Making Undeliverable Promises
When new managers are starting out, in an attempt to prove themselves, they can end up saying yes to everything from their own bosses or colleagues or offering unrealistic deadlines or results. This can backfire if your team truly isn’t able to deliver what you promised, and make others question your judgment. It’s better to be upfront and say you may need more time or even that you don’t know.
Changing Things Just Because
Some new managers want to make their marks upfront so badly, they call for changes simply to assert their own authority. Only offer solutions or make changes to processes if it is truly helpful for all involved. Avoid changing perfectly acceptable things for no real reason or it can make you look like you’re on a power trip.

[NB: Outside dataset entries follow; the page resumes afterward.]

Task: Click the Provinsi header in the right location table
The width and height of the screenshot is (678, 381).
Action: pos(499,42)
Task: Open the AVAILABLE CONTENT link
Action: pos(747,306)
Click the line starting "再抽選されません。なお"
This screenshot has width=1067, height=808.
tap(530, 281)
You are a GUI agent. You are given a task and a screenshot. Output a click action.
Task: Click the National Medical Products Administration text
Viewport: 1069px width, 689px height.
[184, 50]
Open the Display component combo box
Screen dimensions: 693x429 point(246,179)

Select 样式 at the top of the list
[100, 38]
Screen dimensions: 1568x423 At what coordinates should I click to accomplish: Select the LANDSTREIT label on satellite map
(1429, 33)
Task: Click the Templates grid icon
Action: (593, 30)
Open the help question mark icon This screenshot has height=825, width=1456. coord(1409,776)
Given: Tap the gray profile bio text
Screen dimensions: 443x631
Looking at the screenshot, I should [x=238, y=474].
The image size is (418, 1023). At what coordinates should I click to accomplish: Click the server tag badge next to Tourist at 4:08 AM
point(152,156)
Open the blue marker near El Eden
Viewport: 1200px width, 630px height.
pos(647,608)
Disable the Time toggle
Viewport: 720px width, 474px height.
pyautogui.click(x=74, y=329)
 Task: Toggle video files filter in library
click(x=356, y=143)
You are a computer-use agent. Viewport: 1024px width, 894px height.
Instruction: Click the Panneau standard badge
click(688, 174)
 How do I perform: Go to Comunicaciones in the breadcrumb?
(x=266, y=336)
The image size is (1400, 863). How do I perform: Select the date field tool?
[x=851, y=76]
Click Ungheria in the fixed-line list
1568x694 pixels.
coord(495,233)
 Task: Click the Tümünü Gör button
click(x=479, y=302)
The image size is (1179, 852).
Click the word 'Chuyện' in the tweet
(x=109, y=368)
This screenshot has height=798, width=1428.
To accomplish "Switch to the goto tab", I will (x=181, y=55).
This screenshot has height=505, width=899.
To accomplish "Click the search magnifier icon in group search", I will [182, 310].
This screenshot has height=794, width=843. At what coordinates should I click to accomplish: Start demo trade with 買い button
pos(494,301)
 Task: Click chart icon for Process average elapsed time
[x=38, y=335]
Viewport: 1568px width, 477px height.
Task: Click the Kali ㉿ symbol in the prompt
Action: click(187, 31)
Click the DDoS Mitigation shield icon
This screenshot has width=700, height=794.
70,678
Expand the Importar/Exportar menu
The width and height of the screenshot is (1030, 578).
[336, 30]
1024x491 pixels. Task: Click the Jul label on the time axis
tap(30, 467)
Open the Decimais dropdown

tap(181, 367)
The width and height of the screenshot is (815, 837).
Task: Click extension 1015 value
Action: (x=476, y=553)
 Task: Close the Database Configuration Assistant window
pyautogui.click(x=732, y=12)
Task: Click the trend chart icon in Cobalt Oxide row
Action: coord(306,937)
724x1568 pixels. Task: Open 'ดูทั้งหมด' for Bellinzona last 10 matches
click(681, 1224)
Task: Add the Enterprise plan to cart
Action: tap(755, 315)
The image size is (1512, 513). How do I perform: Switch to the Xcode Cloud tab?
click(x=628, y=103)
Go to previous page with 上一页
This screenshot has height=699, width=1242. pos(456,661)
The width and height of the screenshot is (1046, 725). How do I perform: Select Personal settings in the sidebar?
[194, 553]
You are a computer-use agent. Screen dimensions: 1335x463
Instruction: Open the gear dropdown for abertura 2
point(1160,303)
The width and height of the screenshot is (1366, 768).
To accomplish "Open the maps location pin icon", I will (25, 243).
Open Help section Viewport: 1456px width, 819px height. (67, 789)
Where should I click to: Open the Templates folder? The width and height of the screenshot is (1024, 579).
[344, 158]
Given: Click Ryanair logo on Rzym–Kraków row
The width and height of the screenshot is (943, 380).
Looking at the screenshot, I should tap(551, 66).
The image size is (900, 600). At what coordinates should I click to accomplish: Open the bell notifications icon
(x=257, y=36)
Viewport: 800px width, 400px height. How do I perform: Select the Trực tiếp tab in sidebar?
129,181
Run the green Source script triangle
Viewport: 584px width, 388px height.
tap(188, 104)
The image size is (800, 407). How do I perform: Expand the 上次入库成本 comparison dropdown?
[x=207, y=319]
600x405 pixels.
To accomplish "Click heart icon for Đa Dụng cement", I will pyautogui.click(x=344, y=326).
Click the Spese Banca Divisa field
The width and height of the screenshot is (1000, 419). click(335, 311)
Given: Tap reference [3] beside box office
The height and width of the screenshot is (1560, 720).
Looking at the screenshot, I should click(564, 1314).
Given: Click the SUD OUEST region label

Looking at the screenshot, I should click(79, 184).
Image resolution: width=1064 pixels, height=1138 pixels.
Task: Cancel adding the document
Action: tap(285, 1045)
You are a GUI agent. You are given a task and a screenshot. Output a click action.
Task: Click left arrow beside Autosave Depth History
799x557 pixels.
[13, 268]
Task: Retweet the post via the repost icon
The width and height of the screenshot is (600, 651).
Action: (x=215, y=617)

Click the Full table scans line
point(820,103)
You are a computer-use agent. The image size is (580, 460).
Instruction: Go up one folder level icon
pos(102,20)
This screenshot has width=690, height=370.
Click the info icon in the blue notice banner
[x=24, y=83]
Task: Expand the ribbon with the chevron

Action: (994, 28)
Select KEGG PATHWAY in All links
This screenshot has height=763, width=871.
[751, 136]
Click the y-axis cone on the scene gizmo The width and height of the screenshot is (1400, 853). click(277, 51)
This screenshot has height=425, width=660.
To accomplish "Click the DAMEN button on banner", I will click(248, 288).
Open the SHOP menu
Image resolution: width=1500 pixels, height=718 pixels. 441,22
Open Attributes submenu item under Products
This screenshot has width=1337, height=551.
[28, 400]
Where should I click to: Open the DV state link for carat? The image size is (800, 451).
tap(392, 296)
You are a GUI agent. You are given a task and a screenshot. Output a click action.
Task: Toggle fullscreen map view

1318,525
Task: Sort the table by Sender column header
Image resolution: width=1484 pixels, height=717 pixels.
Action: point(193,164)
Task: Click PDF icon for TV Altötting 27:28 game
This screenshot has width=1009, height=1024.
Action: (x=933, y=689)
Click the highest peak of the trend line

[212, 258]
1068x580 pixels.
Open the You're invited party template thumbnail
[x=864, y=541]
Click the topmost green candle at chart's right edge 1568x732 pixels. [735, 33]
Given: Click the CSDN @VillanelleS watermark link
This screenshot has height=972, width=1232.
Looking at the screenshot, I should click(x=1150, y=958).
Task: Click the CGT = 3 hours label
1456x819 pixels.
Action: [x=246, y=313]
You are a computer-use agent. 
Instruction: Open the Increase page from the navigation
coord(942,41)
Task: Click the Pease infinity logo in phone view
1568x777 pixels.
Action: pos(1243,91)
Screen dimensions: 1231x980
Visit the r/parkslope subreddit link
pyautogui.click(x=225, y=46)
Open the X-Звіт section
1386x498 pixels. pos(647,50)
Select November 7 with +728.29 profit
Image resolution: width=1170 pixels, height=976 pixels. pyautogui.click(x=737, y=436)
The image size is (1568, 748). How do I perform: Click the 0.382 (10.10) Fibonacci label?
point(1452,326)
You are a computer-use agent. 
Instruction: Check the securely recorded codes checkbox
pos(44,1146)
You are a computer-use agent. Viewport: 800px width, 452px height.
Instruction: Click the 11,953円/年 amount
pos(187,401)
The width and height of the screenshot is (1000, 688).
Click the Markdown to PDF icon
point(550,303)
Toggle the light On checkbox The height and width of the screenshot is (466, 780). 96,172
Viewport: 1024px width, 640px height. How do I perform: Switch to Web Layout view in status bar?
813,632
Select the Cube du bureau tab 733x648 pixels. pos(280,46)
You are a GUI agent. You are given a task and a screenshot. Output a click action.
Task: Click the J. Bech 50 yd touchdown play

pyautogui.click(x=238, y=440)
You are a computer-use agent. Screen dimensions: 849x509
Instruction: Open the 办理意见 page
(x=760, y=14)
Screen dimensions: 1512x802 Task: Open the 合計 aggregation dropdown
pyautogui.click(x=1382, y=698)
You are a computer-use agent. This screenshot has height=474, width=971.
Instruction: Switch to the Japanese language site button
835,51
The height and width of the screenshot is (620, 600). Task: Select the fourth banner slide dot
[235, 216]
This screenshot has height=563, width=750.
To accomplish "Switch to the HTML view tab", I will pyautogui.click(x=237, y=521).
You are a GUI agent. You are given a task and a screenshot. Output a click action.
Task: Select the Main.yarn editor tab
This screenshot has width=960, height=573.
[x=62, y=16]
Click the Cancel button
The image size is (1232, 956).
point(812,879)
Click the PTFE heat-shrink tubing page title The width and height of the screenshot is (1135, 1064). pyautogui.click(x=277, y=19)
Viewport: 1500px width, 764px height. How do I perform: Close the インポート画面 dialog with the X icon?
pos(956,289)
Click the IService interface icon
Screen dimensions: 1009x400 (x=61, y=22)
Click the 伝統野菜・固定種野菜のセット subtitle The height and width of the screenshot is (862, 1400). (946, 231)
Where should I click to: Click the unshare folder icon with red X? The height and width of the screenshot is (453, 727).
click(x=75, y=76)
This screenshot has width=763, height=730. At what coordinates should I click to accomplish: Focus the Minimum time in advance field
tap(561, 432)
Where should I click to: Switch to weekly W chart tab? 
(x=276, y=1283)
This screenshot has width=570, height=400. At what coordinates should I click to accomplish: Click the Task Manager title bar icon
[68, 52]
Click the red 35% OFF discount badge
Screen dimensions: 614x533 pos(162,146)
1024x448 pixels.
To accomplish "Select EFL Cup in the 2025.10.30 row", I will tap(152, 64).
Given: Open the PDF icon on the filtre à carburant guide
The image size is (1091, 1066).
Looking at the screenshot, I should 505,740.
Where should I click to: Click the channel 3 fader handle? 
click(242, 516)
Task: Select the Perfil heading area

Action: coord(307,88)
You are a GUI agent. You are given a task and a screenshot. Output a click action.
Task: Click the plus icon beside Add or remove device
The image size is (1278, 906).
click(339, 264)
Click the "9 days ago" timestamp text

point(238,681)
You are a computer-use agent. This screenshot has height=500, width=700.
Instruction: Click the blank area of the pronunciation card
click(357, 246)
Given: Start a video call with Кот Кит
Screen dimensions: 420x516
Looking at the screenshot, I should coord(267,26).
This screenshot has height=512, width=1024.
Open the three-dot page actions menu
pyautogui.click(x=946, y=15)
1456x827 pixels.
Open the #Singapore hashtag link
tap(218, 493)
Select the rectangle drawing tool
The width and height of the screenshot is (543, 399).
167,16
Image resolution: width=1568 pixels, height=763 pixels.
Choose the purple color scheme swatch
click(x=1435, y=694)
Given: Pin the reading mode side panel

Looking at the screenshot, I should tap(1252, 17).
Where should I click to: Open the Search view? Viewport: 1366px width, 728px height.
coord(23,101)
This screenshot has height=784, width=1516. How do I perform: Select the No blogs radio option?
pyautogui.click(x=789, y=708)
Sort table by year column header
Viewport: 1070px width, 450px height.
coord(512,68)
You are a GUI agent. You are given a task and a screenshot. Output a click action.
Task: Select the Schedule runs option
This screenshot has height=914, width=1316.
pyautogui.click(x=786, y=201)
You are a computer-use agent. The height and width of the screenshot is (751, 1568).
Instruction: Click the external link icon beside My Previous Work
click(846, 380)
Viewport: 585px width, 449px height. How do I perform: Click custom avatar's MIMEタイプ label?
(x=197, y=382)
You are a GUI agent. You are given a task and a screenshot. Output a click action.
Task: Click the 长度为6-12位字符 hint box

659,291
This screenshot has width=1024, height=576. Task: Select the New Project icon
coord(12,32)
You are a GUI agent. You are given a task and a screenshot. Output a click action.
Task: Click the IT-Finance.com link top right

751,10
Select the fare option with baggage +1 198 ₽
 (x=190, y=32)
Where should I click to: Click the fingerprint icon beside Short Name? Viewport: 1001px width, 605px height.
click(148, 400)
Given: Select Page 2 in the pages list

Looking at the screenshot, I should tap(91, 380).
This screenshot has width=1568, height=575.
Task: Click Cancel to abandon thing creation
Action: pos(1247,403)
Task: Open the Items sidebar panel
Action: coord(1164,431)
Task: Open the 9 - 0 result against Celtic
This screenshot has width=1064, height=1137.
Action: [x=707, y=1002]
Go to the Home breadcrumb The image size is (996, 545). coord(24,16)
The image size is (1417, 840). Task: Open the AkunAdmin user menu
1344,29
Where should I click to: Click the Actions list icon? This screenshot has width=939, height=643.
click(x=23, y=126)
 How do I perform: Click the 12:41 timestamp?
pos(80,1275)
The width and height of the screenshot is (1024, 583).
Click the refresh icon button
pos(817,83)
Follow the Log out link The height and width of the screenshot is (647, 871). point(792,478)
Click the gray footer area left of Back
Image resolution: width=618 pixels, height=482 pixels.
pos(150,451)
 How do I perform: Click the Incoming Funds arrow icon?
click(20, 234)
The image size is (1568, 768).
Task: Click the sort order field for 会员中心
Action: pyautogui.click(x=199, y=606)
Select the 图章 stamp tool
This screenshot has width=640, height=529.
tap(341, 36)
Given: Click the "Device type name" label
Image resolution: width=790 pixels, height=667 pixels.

Getting Caught Up in Details
Effective managers focus on results, while micromanagers focus on the finer points of the process. New managers may not have yet developed confidence in themselves or their team, and can get caught up in worrying about inconsequential details. Ask yourself what truly matters, and then only focus on ensuring your employees accomplish that instead of worrying if they’re using a method you wouldn’t have.
Not Asserting Boundaries
First time managers, especially those in the awkward position of being in a position of authority over their former peers, may take their efforts to be approachable too far. If you’re too friendly, you blur the lines and make it very difficult to suddenly assert your authority when necessary. Set boundaries with your team – for example, get to know them with small talk, but don’t socialize in a personal setting after hours.